Weaving strategic ways forward and making a difference

RAOEN Coordinator Pedro Walpole SJ spoke on the second day of the 2024 Season of Creation Convocation held by Caritas Australia’s Catholic Earthcare program from 12 to 14 September 2024, on weaving strategic ways forward and making a difference, as over 145 participants were encouraged to “wonder,” “weave,” and “heal” in caring more greatly for creation.

Father Walpole shared that there is a great need to tap hope in facing uncertainty and going further into the social accompaniment of those who are made greatly vulnerable in this ecological crisis. He asked: “What have we learned about welcome, courage, and discernment for action? What can be woven as a multilateral approach in society for a genuine inclusive conversion?”

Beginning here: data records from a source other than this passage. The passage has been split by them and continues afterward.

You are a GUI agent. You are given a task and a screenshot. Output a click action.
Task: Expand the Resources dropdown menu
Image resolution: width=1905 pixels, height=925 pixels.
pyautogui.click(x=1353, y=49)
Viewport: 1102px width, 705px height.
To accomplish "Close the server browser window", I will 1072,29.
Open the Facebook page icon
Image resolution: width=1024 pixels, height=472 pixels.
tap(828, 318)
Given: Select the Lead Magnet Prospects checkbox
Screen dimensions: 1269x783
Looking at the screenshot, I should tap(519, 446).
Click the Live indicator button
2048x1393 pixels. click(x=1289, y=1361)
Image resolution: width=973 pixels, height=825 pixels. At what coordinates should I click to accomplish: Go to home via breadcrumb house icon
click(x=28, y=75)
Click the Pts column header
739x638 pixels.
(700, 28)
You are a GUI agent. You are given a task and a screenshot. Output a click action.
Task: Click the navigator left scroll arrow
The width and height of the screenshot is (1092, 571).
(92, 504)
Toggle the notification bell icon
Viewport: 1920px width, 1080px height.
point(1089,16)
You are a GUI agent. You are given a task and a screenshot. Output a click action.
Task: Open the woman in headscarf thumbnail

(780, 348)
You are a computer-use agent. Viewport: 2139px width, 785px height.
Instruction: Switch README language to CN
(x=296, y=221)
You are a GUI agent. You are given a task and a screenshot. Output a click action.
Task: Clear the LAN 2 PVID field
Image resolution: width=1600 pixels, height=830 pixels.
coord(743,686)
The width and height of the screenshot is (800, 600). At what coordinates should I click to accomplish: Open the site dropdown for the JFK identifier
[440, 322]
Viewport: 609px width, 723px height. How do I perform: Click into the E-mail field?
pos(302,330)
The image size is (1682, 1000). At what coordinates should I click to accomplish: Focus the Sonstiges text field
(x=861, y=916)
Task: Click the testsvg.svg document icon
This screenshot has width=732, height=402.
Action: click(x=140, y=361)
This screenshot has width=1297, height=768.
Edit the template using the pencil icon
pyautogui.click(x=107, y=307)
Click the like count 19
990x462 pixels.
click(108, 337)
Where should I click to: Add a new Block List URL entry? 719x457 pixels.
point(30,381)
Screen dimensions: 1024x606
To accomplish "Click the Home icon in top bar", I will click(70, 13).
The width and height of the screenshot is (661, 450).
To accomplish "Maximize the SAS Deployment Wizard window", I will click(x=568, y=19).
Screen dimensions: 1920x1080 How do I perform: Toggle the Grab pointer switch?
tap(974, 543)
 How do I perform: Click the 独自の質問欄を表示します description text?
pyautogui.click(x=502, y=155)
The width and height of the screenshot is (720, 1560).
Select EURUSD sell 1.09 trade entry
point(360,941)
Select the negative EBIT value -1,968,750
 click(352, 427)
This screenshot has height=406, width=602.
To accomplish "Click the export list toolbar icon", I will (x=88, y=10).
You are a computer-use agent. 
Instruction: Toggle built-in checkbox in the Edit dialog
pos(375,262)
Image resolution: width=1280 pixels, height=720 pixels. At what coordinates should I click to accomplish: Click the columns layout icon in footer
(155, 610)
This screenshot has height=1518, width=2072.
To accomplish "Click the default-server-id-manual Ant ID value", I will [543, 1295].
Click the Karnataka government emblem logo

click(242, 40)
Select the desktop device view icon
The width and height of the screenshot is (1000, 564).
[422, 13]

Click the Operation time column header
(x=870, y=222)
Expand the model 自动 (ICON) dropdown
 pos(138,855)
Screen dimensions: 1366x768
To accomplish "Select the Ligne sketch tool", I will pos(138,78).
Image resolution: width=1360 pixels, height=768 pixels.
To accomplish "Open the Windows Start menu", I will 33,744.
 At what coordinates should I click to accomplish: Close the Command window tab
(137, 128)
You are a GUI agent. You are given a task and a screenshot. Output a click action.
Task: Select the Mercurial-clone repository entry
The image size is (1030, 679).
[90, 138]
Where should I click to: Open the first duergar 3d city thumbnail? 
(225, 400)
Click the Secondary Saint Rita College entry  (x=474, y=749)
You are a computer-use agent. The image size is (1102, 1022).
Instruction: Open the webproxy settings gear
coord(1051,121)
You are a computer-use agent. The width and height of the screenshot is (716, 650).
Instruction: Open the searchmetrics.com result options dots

There is a reminder for us that on Earth, our mother is groaning as if experiencing childbirth. It is a metaphor that helps us to remember the pain that Earth is experiencing at this time as a result of climate change, but also that as we work through this pain as a global society, something new can be created, something better. This metaphor gives us a biblical image of hope, an active hope. We don’t stand still waiting for something new to happen, but rather, we partner with creation itself to help it heal.

In his presentation, Father Walpole spoke about the church’s efforts in synodality and what these can engender. The present biome-based dialogue needs greater inclusion in the synodal approach as it resonates with the process, and is practical, caring, and inclusive, while deeply spiritual. And while the climate and socio-ecological crisis is focused on the technocratic paradigm, there is also an emphasis on the multilateralism that needs to be developed.

At the UN climate summits (or COPs), tools are tested to engage this technocratic paradigm. All the hermeneutical understanding, transdisciplinary research, multilateral collaboration, political ecology, faith expressions, spiritual impulses, and the voice of democracy are severely tested and are slowly gaining ground.

Weaving in today’s world is something of a multilateral connectivity that is greatly needed. This includes connecting with people who have different objectives or resources or roles that keep relationships alive in places seeking growth in many ways. Success is found is not in accomplishing the objectives but in being together and in experiencing healing. This is what needs to be done lifelong.

Corporate participation in dialogue with civil society is still far, yet who can take the lead and how? Can the possibility of hope get any closer? These are some of the strands of the socio-ecological fabric we are challenged to focus upon, as the global focuses over the next two years on COP31.

And as presented in Laudate Deum 24 on re-thinking the use of power and that “(n)ot every increase in power represents progress for humanity,” we have to ask ourselves how to seek to build a multilateralism that will help us gain greater self-restraint.